Output all entries precisely and leave out the pictures.
SUPPLIED DATA section start
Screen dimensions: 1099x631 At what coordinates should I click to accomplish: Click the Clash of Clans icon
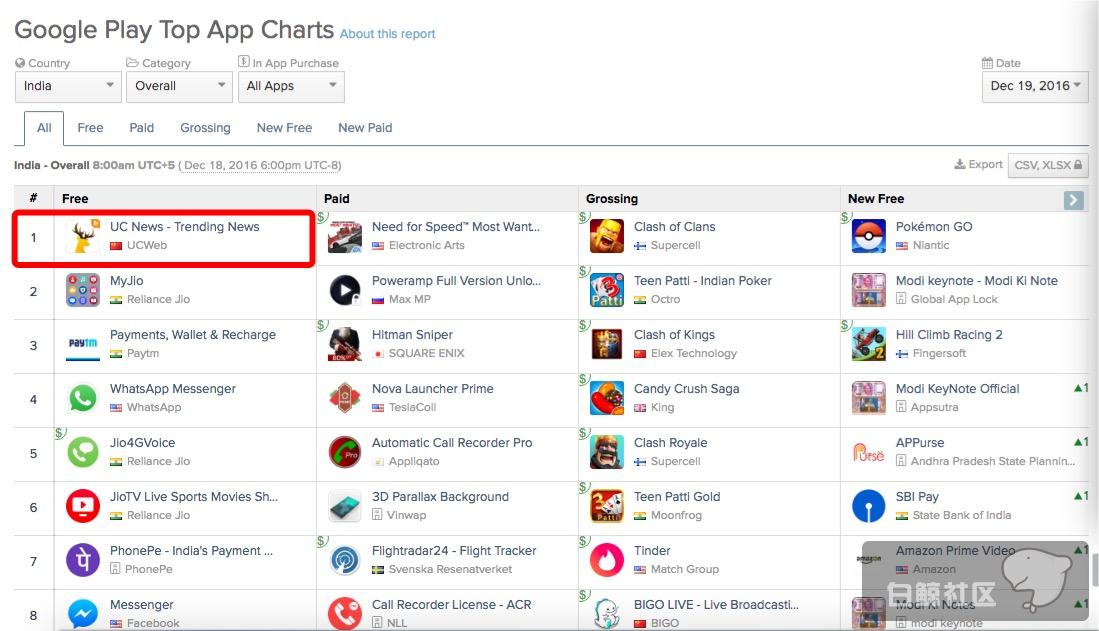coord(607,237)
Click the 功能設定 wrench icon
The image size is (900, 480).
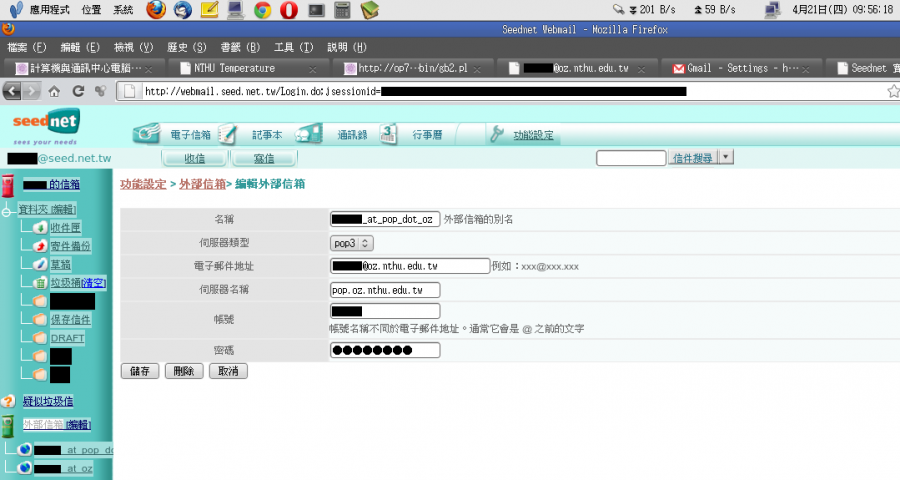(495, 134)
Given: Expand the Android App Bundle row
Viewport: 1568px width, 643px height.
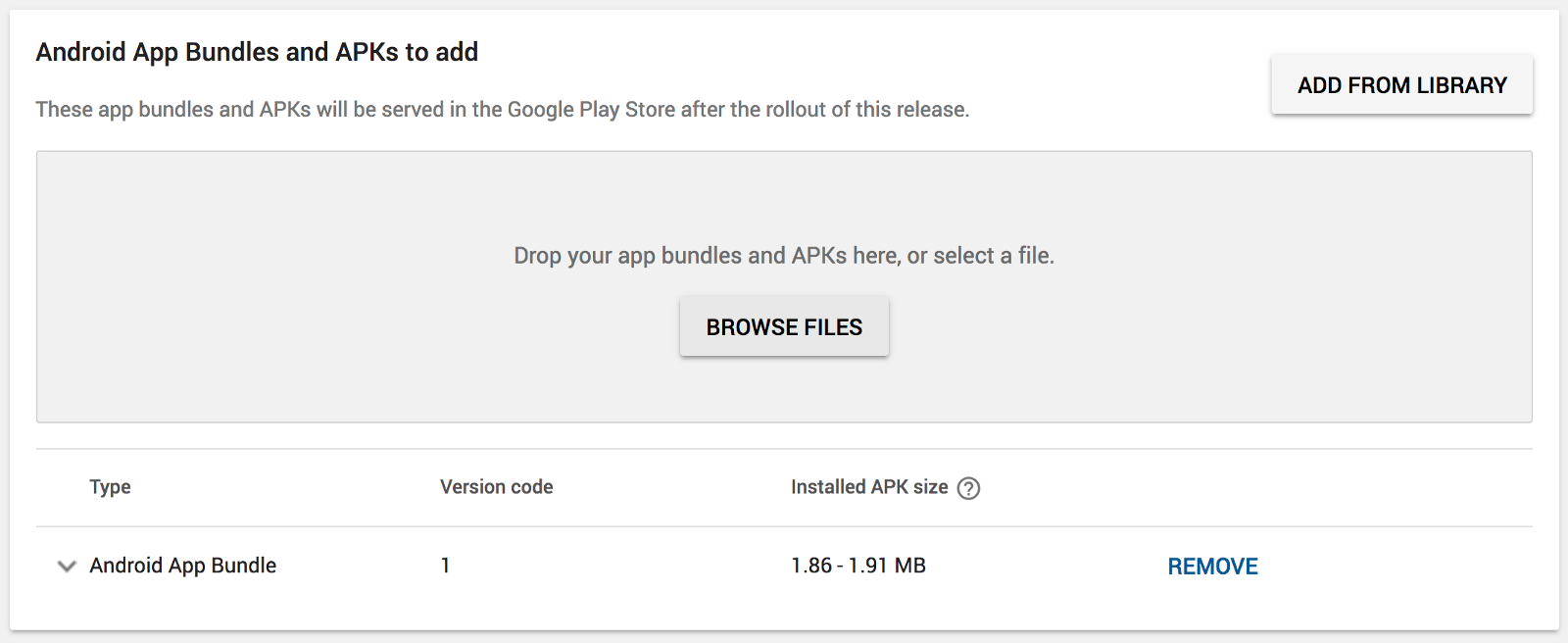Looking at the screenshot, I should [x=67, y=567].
SUPPLIED DATA section end
# OUTPUT OF THE TASK
Screen dimensions: 1099x631 At what coordinates should I click to accomplish: Click the Clash of Clans icon
coord(607,237)
Click the 功能設定 wrench icon
The image size is (900, 480).
(495, 134)
Given: Expand the Android App Bundle row
Viewport: 1568px width, 643px height.
Looking at the screenshot, I should [x=67, y=567].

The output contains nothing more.